После обеда, как было приказано, Балабанов выпустил Зеленую Варвару из камеры. Ни минуты не задержавшись, Варвара простукала своей палкой по ступенькам крыльца; отойдя, погрозила той же самой палкой и двинулась своим размеренным шагом вдоль по улице, как обычно, не оглядываясь назад и не замечая, что следом за ней, также споро и незаметно, двинулся невысокий господин с незапоминающимся, словно стертым лицом. Он не приближался к ней, не отставал и в то же время постоянно держал ее в поле зрения, не давая затеряться в людных местах. Впрочем, затеряться Варваре было трудно: ее зеленые одеяния и длинная палка видны были издалека.
В скором времени Варвара оказалась в том самом месте, откуда ее забирал Балабанов, — возле мельницы Шалагина.
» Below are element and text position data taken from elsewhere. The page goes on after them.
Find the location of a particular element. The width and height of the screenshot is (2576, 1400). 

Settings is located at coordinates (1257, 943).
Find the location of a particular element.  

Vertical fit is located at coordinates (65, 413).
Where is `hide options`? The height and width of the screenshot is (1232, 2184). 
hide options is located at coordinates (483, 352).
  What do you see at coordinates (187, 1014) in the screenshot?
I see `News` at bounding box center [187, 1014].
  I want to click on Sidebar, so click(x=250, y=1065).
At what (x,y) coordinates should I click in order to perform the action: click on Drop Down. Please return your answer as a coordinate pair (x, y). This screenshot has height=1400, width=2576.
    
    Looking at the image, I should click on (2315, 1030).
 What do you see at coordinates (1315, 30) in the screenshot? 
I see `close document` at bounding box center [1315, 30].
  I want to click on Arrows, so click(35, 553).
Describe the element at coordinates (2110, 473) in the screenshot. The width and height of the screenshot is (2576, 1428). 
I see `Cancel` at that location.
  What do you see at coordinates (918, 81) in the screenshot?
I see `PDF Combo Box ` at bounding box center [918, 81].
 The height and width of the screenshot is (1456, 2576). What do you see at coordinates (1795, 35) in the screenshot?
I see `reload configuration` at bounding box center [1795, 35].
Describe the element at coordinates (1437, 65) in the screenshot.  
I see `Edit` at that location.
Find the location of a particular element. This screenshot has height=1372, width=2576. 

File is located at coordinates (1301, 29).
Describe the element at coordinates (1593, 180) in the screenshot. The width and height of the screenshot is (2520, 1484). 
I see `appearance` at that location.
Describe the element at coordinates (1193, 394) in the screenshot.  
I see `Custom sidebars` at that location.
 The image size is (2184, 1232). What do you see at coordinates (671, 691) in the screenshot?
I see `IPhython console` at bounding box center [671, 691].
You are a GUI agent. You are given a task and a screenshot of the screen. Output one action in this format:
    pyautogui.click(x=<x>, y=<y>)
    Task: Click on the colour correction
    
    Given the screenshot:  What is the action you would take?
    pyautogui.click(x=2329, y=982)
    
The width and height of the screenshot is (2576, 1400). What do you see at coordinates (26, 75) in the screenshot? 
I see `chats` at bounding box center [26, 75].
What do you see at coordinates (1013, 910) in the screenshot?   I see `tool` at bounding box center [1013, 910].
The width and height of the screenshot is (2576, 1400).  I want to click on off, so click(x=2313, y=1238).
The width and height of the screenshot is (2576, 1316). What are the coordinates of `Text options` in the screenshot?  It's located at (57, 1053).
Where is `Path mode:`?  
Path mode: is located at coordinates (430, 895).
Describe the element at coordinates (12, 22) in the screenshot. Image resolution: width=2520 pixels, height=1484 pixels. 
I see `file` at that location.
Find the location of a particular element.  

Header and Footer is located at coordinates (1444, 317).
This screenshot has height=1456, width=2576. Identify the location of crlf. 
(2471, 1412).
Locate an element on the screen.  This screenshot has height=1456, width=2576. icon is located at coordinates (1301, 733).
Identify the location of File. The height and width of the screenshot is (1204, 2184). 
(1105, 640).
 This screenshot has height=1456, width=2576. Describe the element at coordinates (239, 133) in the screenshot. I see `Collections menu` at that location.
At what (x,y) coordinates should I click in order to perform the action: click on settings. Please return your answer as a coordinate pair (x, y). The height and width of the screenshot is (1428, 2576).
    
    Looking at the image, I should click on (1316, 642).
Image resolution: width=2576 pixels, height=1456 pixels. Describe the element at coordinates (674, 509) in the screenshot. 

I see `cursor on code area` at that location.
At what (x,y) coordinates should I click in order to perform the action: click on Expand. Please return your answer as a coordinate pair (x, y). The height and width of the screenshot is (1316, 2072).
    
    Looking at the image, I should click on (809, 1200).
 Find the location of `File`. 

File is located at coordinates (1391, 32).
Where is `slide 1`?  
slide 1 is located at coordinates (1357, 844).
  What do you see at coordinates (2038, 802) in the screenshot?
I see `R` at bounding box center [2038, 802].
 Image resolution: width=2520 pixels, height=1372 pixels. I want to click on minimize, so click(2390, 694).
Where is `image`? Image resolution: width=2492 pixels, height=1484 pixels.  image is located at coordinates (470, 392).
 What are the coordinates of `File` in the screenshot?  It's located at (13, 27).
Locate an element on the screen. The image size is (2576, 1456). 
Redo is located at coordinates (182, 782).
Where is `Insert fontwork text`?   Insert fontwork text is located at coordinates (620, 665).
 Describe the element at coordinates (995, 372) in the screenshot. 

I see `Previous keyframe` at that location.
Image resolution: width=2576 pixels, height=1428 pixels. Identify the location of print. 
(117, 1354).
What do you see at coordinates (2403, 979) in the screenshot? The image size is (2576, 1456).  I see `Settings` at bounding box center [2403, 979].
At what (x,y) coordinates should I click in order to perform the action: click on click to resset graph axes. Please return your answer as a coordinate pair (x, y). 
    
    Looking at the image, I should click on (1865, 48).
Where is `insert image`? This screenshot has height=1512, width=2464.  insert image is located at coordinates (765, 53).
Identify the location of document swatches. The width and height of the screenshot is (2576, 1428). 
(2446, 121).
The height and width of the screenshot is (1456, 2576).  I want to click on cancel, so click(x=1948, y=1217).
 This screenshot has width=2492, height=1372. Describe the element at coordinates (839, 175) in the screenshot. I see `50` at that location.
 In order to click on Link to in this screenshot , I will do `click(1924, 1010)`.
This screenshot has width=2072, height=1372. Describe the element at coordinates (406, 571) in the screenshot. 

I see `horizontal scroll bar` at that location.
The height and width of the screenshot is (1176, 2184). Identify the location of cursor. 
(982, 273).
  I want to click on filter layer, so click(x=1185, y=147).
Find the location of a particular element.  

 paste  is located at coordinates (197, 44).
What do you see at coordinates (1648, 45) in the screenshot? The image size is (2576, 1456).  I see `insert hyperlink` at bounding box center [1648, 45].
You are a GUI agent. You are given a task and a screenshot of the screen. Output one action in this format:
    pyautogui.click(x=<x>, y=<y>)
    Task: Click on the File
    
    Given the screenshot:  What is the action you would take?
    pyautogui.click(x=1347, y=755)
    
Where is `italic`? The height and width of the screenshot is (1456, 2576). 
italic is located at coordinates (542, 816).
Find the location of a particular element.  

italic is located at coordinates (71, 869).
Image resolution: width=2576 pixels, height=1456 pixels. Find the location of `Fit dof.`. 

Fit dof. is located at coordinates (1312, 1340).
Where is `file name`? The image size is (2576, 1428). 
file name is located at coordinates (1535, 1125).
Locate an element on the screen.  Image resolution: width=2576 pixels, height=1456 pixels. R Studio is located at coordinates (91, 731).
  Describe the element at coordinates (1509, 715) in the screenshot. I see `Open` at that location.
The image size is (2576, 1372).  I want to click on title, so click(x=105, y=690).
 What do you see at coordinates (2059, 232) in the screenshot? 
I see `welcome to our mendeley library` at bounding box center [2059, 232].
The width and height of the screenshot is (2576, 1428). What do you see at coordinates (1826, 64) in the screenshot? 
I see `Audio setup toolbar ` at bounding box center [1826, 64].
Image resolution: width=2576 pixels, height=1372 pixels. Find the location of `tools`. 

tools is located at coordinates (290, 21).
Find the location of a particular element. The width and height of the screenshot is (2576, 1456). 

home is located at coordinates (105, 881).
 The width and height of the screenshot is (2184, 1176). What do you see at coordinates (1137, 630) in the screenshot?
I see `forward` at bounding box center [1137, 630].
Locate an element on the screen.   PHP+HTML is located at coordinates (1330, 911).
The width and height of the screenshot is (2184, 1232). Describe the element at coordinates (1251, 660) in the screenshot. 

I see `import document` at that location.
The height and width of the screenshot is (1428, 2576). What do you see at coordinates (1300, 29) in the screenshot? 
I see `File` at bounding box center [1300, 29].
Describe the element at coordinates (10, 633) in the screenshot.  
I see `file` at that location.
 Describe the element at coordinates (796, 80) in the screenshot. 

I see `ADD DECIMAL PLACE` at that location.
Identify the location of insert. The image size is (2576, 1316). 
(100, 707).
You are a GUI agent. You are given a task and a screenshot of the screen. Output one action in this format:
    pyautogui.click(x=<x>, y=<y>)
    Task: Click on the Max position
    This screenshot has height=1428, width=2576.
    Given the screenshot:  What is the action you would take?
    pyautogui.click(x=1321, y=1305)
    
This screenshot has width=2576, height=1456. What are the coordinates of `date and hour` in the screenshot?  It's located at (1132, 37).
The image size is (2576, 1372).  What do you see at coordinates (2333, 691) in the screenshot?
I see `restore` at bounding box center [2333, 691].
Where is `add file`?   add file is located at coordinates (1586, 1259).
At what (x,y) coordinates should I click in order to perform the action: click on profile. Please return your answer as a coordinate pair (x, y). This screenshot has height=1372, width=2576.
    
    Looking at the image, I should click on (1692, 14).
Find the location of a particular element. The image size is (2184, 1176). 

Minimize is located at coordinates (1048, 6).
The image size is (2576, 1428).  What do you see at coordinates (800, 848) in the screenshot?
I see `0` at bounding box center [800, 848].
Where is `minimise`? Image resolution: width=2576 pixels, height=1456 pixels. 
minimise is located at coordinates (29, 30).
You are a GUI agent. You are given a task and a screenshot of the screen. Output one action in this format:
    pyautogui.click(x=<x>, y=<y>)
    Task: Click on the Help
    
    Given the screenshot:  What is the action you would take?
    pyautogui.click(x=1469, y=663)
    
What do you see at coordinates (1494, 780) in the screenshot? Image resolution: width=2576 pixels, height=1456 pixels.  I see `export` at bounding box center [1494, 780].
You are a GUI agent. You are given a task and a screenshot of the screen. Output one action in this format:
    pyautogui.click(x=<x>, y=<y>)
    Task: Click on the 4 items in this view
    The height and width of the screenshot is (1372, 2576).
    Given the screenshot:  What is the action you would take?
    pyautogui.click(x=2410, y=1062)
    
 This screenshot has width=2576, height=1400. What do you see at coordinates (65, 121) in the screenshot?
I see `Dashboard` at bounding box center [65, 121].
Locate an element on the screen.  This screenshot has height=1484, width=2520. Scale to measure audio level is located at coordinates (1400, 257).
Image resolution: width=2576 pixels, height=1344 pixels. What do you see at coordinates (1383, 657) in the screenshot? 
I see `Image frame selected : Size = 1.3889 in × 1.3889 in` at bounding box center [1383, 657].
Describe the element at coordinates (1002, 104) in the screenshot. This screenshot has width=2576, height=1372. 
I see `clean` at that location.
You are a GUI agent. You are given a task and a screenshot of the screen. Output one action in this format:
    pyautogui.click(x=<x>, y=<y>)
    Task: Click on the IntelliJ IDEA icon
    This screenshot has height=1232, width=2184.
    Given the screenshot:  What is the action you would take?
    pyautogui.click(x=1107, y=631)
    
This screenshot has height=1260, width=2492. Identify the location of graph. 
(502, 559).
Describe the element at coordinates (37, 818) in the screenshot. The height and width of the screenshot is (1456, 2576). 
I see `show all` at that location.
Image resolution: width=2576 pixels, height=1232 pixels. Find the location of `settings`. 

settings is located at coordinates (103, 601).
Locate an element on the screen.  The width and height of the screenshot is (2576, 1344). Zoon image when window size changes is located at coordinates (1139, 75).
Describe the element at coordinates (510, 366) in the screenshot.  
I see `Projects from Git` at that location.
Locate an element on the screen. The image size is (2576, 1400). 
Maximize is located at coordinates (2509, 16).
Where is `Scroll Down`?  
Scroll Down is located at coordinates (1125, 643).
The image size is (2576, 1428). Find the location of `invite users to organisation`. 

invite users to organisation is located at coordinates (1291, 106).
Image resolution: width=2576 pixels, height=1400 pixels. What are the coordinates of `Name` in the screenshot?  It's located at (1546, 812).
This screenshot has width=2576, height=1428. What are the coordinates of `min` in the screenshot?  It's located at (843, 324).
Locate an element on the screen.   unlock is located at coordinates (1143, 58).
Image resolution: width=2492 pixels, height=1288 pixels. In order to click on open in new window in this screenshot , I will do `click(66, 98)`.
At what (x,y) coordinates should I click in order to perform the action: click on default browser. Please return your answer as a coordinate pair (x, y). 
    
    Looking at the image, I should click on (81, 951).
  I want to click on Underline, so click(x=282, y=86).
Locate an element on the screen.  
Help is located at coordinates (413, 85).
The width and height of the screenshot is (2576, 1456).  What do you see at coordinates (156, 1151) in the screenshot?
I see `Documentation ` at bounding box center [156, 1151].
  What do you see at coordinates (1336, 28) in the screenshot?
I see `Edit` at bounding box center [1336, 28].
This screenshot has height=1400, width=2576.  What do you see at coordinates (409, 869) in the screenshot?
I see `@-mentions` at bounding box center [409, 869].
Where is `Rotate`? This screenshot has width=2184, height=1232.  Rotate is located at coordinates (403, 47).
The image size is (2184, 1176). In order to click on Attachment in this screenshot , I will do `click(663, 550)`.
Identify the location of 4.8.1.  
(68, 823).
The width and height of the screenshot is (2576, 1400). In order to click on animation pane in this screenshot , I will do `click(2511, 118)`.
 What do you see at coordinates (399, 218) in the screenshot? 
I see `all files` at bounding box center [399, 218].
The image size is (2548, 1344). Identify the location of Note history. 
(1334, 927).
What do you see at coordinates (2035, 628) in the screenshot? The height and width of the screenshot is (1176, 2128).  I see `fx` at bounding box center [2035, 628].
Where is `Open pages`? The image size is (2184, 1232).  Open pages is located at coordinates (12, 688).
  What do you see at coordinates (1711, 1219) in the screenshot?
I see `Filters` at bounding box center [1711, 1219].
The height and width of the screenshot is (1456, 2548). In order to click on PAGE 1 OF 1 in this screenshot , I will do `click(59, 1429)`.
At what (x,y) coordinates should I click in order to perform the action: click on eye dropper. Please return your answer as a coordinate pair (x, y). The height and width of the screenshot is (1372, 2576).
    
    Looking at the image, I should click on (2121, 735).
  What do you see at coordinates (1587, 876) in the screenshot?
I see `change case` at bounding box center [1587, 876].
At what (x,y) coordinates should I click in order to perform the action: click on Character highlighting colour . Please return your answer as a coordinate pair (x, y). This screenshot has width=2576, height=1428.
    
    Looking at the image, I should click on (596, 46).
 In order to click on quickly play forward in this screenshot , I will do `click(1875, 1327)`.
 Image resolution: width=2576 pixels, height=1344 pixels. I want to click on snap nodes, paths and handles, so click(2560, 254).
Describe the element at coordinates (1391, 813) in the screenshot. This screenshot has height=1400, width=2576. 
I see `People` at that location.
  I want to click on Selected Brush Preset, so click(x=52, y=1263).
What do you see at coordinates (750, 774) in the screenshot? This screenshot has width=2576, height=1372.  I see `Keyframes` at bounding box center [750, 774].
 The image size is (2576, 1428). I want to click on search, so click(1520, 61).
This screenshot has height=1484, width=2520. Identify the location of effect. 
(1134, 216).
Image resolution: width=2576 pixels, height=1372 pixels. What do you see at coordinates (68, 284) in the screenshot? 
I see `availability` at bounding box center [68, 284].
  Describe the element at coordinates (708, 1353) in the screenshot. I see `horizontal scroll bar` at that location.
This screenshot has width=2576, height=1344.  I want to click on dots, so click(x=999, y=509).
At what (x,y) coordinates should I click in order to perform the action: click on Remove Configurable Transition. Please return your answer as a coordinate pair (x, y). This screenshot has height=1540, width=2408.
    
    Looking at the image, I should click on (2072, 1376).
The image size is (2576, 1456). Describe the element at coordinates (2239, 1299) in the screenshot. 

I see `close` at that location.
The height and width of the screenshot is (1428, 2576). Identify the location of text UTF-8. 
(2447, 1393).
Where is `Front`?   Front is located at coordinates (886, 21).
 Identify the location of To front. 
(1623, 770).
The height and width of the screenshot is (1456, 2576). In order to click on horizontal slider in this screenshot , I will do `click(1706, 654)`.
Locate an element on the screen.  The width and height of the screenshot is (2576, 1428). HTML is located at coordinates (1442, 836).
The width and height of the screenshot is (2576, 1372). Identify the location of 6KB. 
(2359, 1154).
И встала она так же, как стояла в тот вечер, опираясь на свою палку и бросая длинную горбатую тень на белый снег — день-то был солнечный.
Снова стала чего-то терпеливо ожидать, и столь же терпеливо ожидал в отдалении человек с незапоминающимся лицом.
Дождалась Варвара не скоро. Лишь часа через два вышел из конторы Сергей Ипполитович Шалагин и, натягивая перчатки, медленно двинулся к саням, на облучке которых восседал Филипыч. Варвару будто ветром сдунуло, она сорвалась с места и махом оказалась возле Сергея Ипполитовича, заступив ему дорогу. Тот удивленно вскинул голову, молча оглядел Варвару, спокойно спросил:
— Чем обязан?
— Дочку береги, глаз не спускай, беда за ней ходит, за пятки цепляется.
— Какая беда? — встревожился Сергей Ипполитович. — Вы о чем говорите? Можете подробнее, обстоятельнее сказать?
— Я тебе все сказала.
Зеленая Варвара круто развернулась и пошла, не оглядываясь, прочь, оставив Сергея Ипполитовича Шалагина в полном недоумении.